● What is needed
Please report every line in the entries that contains the string "Power".

● Material to process
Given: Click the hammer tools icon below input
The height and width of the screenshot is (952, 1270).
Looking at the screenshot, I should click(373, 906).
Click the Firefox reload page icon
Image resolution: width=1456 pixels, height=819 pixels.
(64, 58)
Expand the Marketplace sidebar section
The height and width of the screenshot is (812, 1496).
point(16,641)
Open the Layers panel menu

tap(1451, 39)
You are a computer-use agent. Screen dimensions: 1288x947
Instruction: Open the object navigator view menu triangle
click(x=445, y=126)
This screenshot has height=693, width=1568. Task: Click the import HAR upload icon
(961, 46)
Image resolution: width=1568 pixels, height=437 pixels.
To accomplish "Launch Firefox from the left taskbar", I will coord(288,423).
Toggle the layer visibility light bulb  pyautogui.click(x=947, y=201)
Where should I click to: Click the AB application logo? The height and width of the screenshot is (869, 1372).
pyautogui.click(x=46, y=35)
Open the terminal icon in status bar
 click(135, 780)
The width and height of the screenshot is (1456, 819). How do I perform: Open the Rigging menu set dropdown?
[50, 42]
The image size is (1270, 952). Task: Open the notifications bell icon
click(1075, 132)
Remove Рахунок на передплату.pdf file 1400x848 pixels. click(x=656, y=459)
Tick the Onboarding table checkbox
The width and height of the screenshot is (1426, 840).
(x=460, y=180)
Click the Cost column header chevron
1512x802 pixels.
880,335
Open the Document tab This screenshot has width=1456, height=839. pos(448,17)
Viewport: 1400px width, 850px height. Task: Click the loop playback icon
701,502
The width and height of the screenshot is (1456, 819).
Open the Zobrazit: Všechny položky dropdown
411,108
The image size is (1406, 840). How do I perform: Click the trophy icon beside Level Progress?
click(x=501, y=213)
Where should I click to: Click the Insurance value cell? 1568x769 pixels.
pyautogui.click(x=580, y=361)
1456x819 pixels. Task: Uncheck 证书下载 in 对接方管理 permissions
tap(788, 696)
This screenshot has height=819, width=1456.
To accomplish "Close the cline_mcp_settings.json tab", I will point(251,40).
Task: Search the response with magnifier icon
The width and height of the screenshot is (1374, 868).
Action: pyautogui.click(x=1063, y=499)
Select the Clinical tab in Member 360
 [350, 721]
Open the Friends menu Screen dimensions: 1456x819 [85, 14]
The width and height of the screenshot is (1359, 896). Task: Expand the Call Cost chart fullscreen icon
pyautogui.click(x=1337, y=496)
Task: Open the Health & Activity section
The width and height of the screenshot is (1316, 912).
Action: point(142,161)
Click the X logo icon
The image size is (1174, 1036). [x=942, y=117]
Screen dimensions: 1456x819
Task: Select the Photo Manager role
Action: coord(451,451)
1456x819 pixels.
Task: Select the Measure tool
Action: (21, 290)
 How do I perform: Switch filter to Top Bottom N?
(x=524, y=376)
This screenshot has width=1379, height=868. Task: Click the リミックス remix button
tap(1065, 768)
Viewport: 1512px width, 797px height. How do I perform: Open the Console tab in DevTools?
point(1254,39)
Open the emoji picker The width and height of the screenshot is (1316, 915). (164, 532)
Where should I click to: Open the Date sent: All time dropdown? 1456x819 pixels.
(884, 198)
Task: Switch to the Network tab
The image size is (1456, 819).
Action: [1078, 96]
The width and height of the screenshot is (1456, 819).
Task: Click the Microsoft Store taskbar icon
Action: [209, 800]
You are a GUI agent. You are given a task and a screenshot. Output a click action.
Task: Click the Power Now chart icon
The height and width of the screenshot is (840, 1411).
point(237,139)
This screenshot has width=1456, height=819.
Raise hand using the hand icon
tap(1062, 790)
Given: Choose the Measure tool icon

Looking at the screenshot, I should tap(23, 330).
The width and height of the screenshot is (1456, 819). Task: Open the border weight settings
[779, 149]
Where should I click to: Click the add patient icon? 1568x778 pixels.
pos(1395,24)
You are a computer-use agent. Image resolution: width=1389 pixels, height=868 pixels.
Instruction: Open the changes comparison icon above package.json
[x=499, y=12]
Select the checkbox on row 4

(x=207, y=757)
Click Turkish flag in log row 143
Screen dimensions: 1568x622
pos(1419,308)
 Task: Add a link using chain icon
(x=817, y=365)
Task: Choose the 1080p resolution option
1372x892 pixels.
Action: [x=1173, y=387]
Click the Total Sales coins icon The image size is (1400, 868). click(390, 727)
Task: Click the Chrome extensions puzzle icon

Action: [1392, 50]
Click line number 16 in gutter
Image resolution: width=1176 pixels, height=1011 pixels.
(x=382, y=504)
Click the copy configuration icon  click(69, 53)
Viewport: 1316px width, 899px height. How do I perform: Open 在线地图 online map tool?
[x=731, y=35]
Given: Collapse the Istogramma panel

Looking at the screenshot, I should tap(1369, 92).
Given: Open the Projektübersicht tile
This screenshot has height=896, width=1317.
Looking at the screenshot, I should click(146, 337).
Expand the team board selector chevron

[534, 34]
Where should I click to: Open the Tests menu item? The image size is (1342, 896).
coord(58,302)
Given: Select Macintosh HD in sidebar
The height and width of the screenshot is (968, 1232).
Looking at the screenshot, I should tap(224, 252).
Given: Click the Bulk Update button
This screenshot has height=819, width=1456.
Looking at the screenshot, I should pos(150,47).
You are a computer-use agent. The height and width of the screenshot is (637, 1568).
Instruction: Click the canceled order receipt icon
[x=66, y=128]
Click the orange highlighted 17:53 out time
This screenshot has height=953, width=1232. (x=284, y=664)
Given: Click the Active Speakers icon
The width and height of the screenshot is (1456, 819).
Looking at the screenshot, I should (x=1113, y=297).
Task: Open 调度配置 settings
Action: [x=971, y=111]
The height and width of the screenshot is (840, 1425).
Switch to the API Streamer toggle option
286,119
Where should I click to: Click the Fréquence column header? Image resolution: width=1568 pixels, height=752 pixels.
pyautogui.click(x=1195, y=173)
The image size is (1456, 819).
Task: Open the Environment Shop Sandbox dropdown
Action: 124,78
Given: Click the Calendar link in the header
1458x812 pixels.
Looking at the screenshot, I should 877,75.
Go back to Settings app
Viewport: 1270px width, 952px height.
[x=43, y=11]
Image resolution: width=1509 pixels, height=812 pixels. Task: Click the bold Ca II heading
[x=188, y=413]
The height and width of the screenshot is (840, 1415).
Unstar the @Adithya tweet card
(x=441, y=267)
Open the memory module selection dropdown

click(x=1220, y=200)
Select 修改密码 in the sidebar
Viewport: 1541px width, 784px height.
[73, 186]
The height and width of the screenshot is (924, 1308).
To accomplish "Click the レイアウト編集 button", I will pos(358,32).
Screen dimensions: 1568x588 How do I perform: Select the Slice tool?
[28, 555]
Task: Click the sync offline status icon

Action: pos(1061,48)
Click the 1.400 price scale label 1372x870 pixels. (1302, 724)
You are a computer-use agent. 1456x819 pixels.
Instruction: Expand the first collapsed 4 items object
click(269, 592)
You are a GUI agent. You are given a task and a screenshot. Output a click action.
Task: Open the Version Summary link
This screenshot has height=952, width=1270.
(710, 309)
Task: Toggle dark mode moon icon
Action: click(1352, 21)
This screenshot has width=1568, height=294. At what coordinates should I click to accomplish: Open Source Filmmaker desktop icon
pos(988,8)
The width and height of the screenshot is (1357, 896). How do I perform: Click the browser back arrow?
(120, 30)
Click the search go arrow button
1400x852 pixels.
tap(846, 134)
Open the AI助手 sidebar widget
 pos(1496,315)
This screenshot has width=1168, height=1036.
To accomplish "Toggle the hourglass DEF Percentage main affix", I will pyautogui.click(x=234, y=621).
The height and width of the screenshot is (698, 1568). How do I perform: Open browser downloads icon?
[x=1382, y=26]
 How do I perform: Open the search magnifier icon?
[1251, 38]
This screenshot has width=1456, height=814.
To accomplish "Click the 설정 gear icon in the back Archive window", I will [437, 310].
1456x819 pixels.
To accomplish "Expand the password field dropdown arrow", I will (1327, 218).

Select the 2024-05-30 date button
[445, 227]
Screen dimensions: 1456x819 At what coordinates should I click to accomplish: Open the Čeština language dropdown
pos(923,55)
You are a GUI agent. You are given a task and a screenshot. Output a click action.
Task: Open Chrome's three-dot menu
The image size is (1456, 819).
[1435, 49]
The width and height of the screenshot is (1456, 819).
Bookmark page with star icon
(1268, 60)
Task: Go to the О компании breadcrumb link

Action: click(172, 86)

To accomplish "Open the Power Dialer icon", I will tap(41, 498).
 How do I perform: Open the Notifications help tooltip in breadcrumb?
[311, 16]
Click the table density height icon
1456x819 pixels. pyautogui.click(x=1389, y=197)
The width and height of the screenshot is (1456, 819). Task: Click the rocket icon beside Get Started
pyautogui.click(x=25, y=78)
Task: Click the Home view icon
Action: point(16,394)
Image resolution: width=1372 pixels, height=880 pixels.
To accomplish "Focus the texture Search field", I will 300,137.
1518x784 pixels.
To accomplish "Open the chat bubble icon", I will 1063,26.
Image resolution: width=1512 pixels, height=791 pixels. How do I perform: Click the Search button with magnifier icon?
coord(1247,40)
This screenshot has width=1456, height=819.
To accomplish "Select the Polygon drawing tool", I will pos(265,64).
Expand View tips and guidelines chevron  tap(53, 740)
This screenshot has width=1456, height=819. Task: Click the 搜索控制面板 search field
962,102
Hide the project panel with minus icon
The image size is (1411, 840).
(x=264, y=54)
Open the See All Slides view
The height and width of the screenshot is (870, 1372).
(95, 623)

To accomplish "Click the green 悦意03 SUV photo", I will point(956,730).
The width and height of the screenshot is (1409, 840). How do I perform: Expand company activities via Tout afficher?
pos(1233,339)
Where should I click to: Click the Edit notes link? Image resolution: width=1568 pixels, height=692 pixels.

● Answer section
Task: Click the Power Now chart icon
To accomplish "Open the Power Dialer icon", I will tap(41, 498).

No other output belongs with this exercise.